Inklusion als Prozess

Inklusion steht für die selbstverständliche Teilhabe aller Menschen an der Gesellschaft.  Die  Teilhabe  ist unabhängig von Behinderung, Geschlecht, sozialen  Bedingungen, Fähigkeiten, ökonomischen Voraussetzungen, Ethnizität,  Sprache,  Religion,  sexueller Orientierung und weiteren individuellen Merkmalen. Inklusion ist ein zu gestaltendes gesellschaftliches Prinzip, ein  Prozess,  dessen Umsetzung  für alle Lebensbereiche und Systeme entwickelt  und  gestaltet  werden muss.  Inklusion darf nicht nur Gegenstand von Sonntagsreden und  Lippenbekenntnissen sein, sie muss mit Leben gefüllt, zu einem Grundsatz des Zusammenlebens in unserer Gesellschaft werden. Erste Ansätze für eine Umsetzung von  Inklusion finden  sich vor allem im frühkindlichen Bildungsbereich.  Weitere  Bereiche,  wie  etwa das  Schul-  oder  Ausbildungssystem, müssen folgen. Klar sein muss dabei jedoch, dass Inklusion nicht zum Nulltarif zu haben ist. Das gilt auch für die Schaffung  einer  inklusiven Kinder- und Jugendhilfe. Der Paritätische fordert die neue Bundesregierung auf, sich konsequent für Inklusion einzusetzen, die hierfür erforderlichen Prozesse zu initiieren sowie die notwendigen Finanzmittel verbindlich bereitzustellen.
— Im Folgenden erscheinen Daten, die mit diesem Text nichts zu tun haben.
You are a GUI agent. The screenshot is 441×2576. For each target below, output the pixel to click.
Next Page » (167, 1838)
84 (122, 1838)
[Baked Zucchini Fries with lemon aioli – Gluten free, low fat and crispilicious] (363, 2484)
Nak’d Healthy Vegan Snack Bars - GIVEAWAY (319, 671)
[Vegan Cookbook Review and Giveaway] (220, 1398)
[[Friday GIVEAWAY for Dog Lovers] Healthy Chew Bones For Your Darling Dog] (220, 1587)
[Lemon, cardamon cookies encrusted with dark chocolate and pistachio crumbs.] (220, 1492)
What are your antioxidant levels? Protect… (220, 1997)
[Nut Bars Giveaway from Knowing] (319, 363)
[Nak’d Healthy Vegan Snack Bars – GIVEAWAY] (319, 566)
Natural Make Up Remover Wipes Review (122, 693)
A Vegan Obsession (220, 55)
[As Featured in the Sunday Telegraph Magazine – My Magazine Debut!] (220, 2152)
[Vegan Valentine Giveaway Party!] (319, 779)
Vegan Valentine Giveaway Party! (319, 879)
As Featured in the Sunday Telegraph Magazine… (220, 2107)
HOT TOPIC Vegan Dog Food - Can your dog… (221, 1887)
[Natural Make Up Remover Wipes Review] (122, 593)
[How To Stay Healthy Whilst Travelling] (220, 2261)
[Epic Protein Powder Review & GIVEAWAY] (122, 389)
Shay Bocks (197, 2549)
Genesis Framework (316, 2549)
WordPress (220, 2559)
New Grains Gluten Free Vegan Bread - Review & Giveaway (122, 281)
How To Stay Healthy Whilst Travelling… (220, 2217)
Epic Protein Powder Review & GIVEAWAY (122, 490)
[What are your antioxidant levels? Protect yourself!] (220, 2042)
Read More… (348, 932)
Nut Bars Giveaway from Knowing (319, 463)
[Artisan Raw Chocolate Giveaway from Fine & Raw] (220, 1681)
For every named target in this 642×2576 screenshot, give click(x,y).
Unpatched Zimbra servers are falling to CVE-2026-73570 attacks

Gleichstellung der Geschlechter

Laut Artikel 3 Absatz 2 des Grundgesetzes sind Männer und Frauen gleichberechtigt. Der Staat fördert die tatsächliche Durchsetzung der Gleichberechtigung von Frauen und Männern und wirkt auf die Beseitigung bestehender Nachteile hin. Die Ergebnisse des 1. und 2. Gleichstellungsberichts zeigen nicht nur den konkreten Handlungsbedarf, sie machen auch deutlich, dass es zwischen Männern und Frauen nach wie vor ungleiche Verwirklichungschancen  sowie  die  ungleiche Verteilung von Chancen und Risiken im Lebenslauf gibt. Ausdruck dessen ist unter anderem der „Gender Pay Gap“ (Einkommensunterschiede aufgrund des Geschlechts) sowie der „Gender Pension Gap“ (Einkommensungleichheit von Männern und Frauen im Alter).
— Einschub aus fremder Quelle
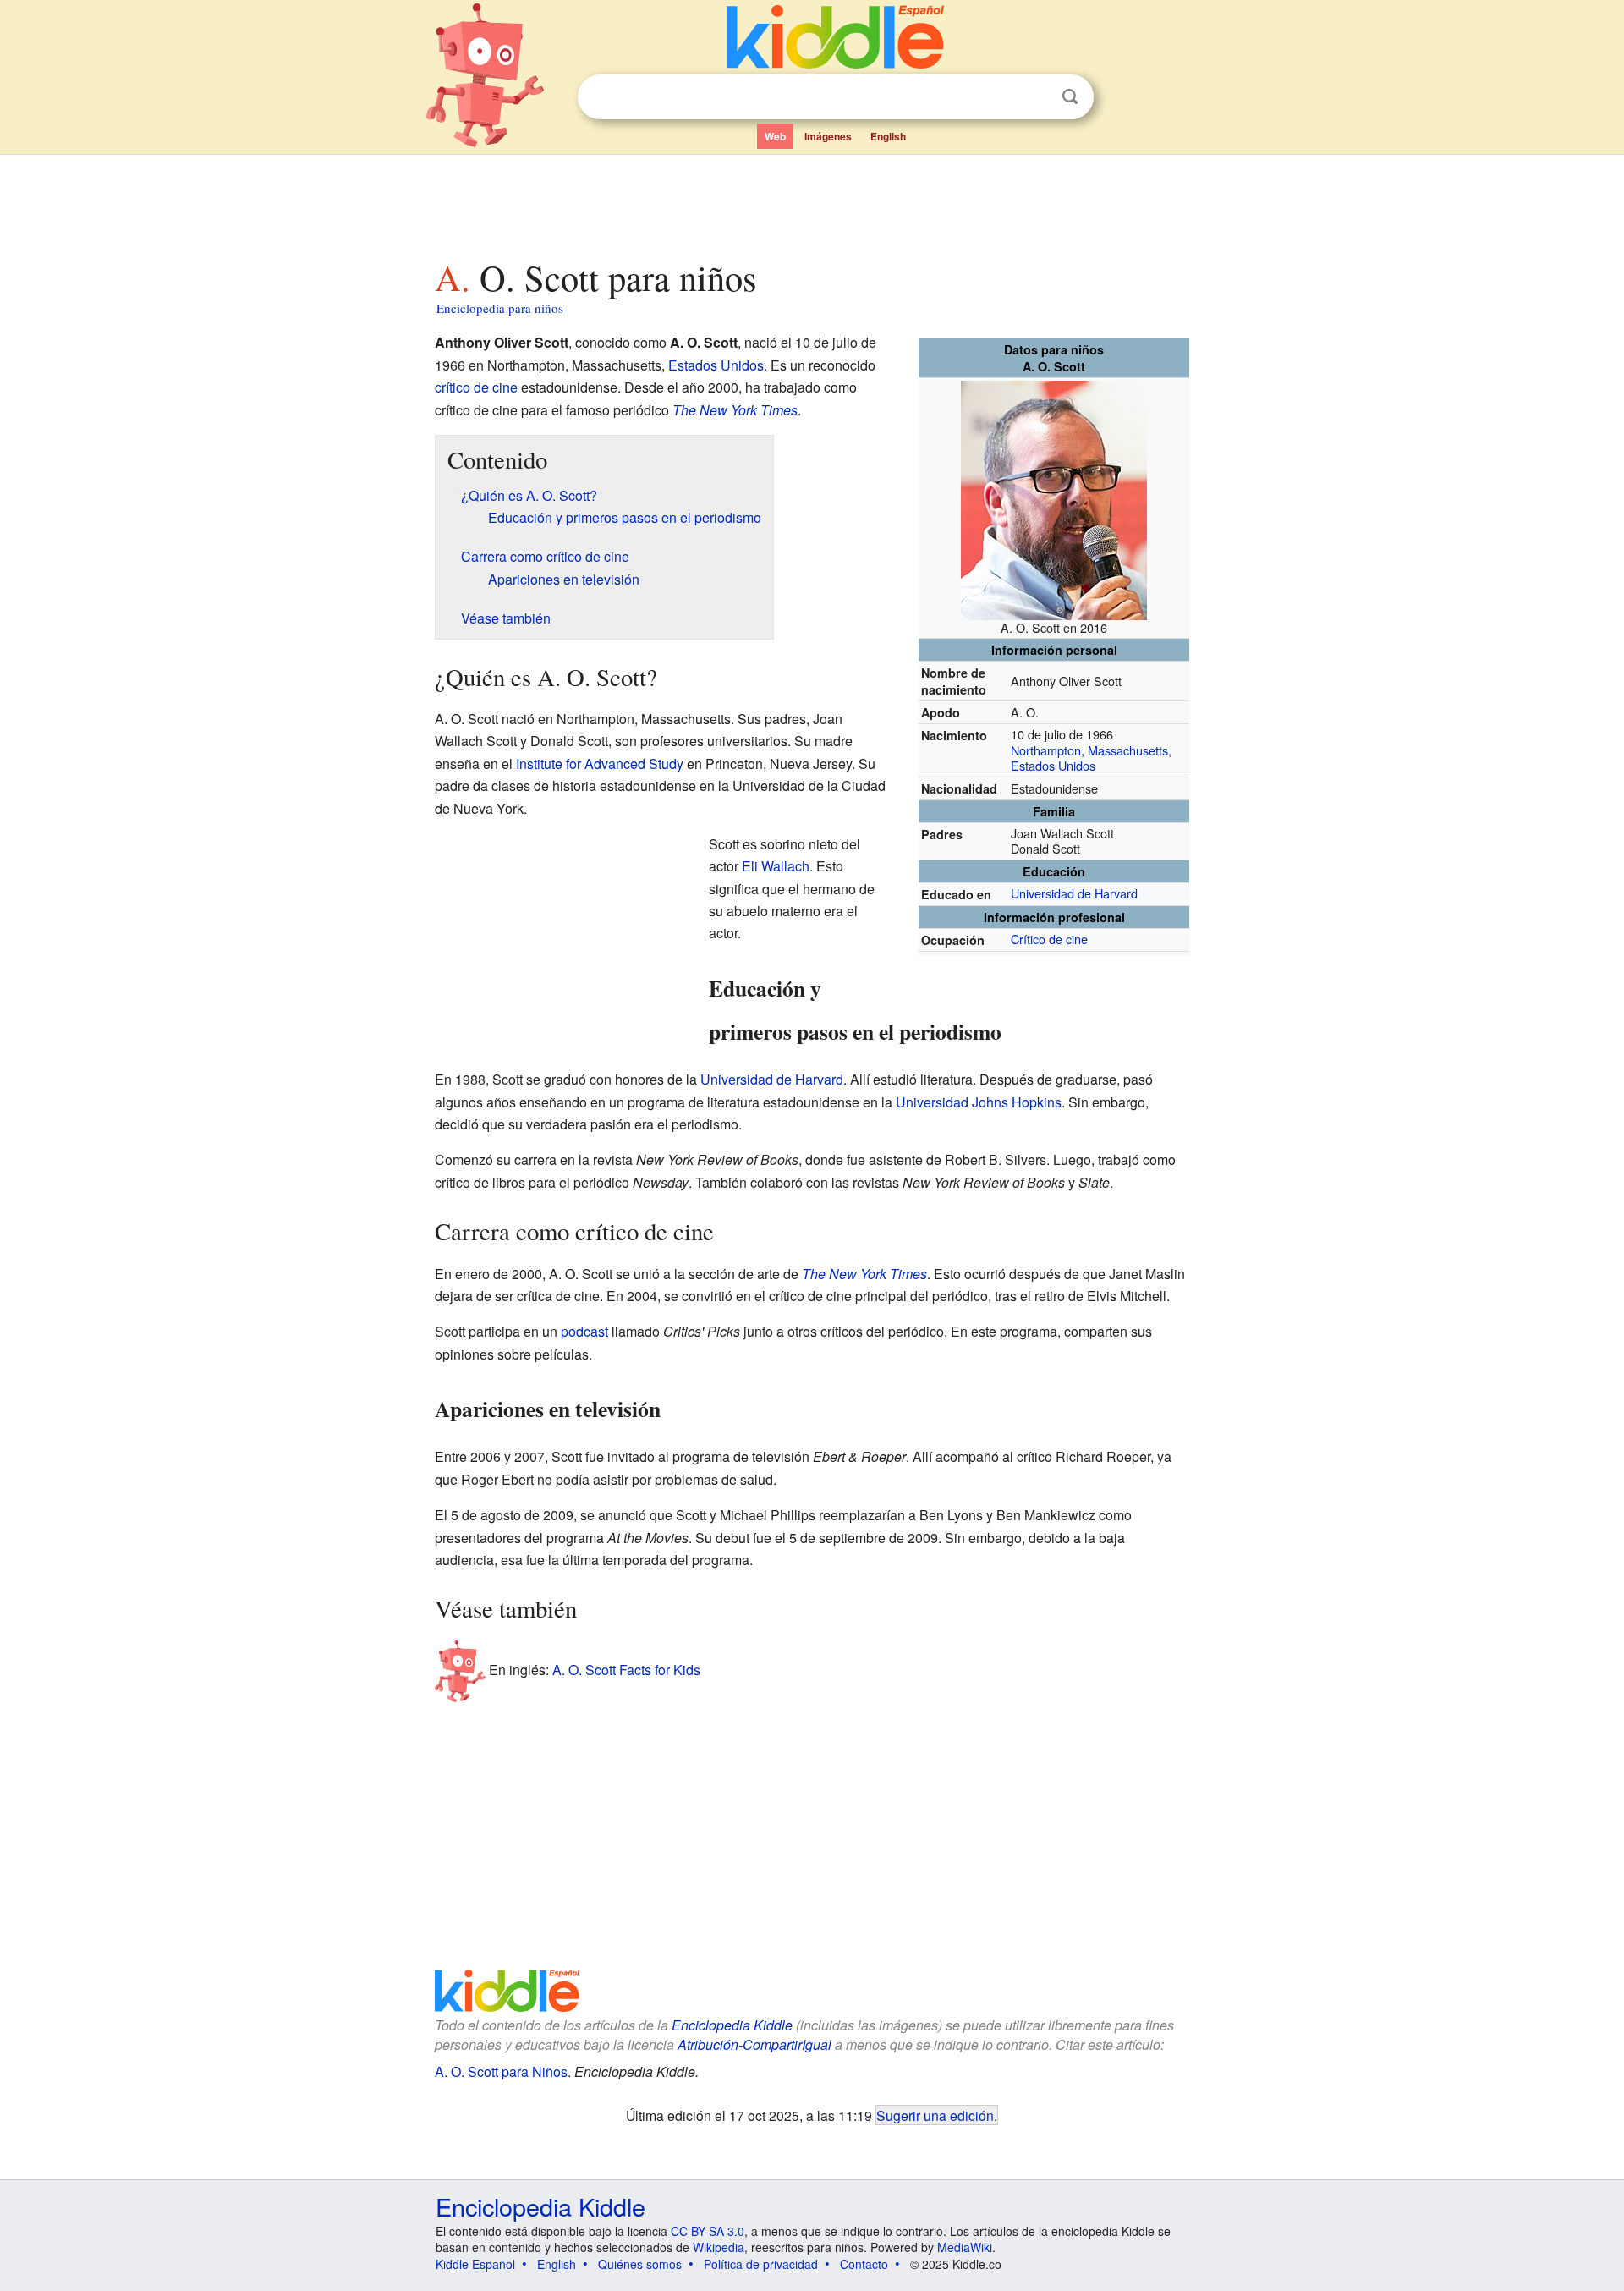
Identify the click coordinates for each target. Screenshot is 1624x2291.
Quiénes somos (640, 2263)
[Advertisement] (811, 202)
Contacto (864, 2263)
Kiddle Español (475, 2263)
Es ist nicht länger hinnehmbar, dass Frauen für die gleiche Arbeit weniger verdienen als Männer, dass „typische Frauenberufe“ schlechter entlohnt werden als  andere  und  Frauen aufgrund der Übernahme von Sorge- und Pflegearbeiten seltener Karriere machen und geringere Rentenanwartschaften erwerben. Der Paritätische fordert die neue Bundesregierung  auf,  endlich ein Rahmenkonzept für eine konsequente Gleichstellung der Geschlechter vorzulegen und um zusetzen.

Es ist an der Zeit, Mut zum Handeln zu zeigen und mit neuen Konzepten und Ideen endlich Teilhabe und Chancengerechtigkeit für alle Menschen in Deutschland herzustellen.